In this example, we have registered four different transpose functions in trans.c. The test-trans program tests each of the registered functions, displays the results for each, and extracts the results for the official submission.

Hints

Lab 4 Reflection

One use of knowing/looking at assembly is understanding what's actually going on, since some “magic” happens between your source code and executable.

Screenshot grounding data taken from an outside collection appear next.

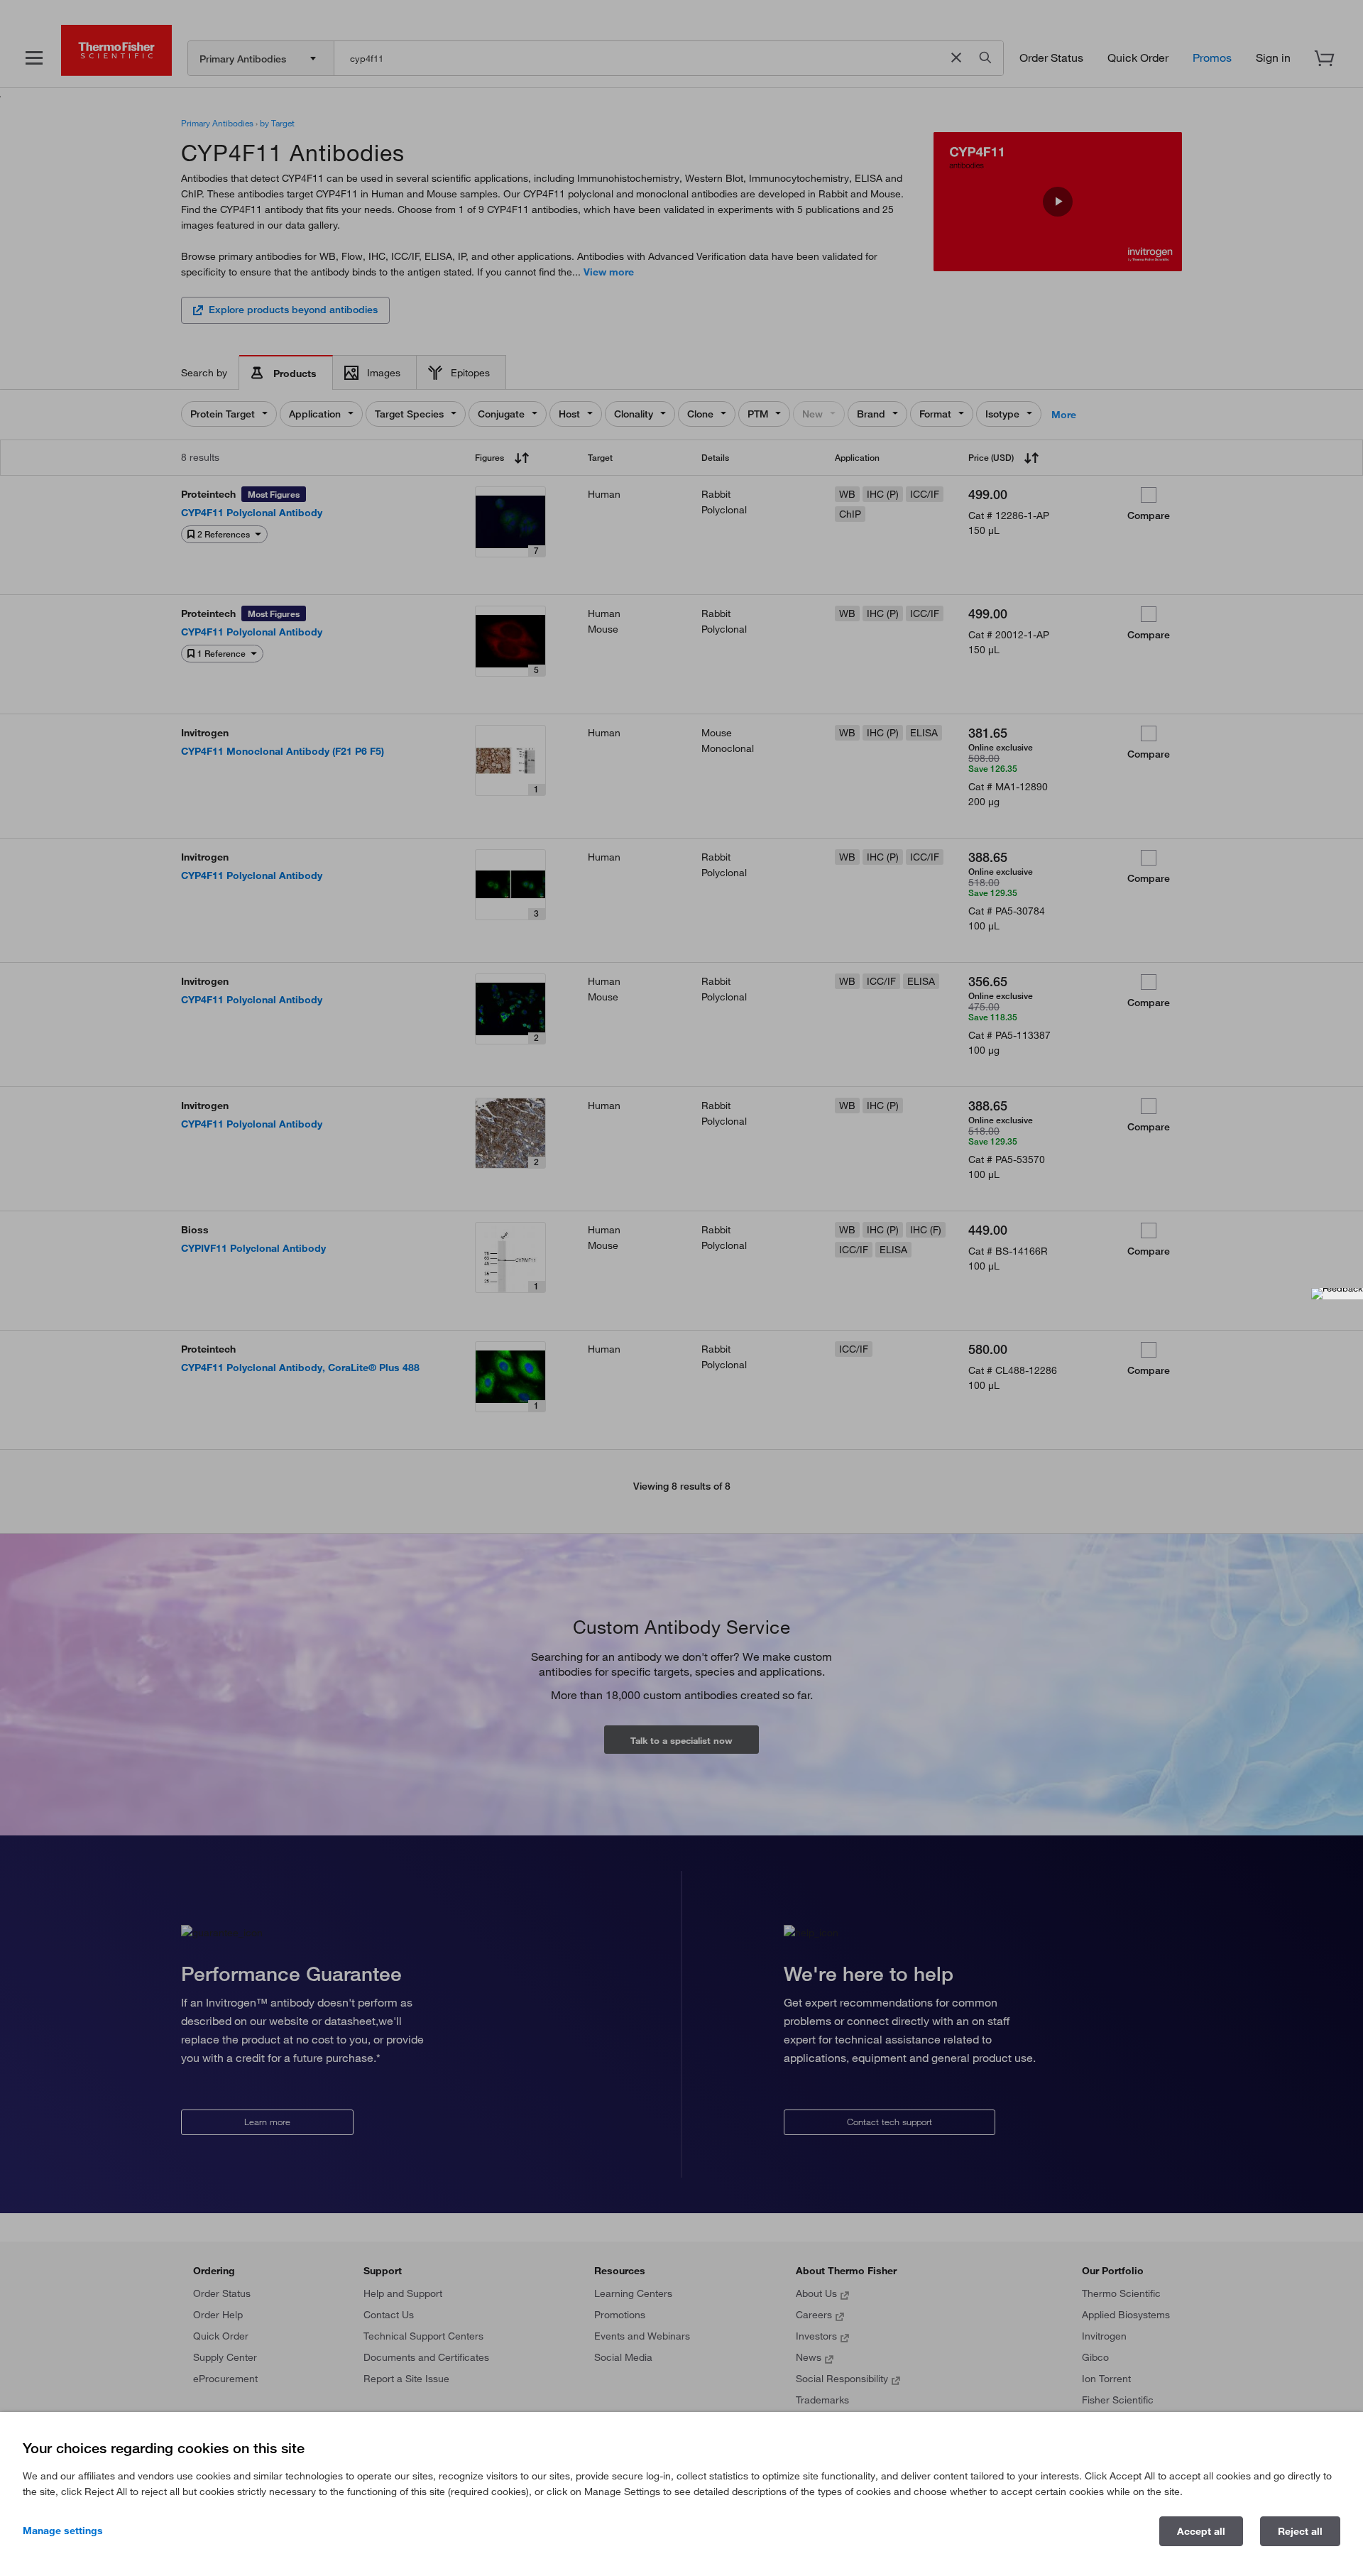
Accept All (1201, 2531)
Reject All (1300, 2531)
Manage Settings (63, 2530)
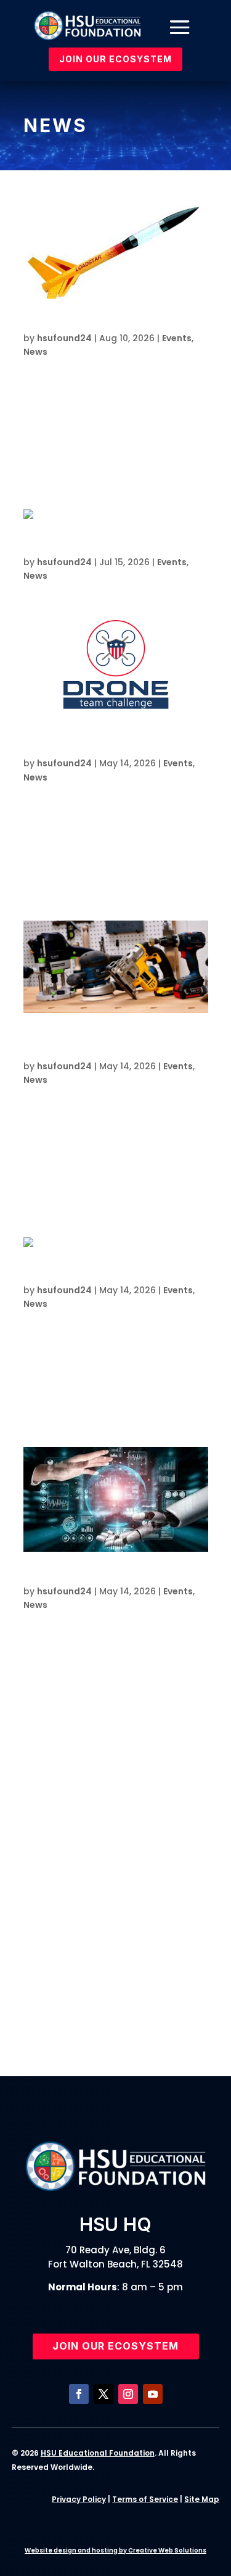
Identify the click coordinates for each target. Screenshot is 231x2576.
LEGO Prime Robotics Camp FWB (101, 1276)
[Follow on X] (103, 2394)
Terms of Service (145, 2499)
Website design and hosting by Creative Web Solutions (115, 2550)
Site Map (201, 2499)
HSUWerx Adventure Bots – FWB (115, 2033)
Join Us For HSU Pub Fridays (90, 548)
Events (177, 338)
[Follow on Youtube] (153, 2394)
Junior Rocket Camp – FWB (104, 1996)
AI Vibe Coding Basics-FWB (89, 1577)
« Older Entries (58, 1768)
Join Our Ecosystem (115, 59)
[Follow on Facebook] (79, 2394)
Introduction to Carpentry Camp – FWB (122, 1901)
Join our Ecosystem (115, 2346)
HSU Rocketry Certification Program (110, 324)
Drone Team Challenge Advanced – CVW (121, 1868)
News (35, 352)
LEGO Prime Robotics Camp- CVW (121, 2014)
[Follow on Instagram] (128, 2394)
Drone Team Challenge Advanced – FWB (121, 1970)
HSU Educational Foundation (98, 2453)
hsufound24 (64, 338)
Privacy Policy (79, 2499)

Go back to lab0.c and revert the nested for loops in part4() to the “ijk” ordering. Compile lab0.c with the following two optimization levels and compare the dissassembly for part4():

$ gcc -g -std=c99 -o lab0 lab0.c
$ gcc -g -O2 -std=c99 -o lab0opt lab0.c
    1. For the unoptimized code, how many data memory accesses are performed by the execution of these loops? Do not include instruction fetches.
    2. Repeat the previous question but for the optimized code.
    [1 pt]
  1. Provide at least one reason for the reduction in memory accesses via compiler optimization in the previous question.  [1 pt]
  2. Name two different ways that you have been taught to make “faster” code, one from this class and one from another class you have taken. Include an example of each method.  [1 pt]
  3. One way to measure performance is to literally use a stopwatch that you start when a program-execution starts and end when a program-execution ends. Why could this produce inconsistent results? That is, why could running the same program with the same inputs on the same computer take different total amounts of elapsed time?  [1 pt]

Submission Instructions

Submit the following files:

  1. cache-test-skel.c
  2. trans.c
  3. lab4reflect.txt

Make sure that you have included the geometry of the four mystery caches in a comment in cache-test-skel.c and your final transpose code is in a function named transpose_submit.

Once you're satisfied with your solutions, submit them via Canvas (link is at the top of this page).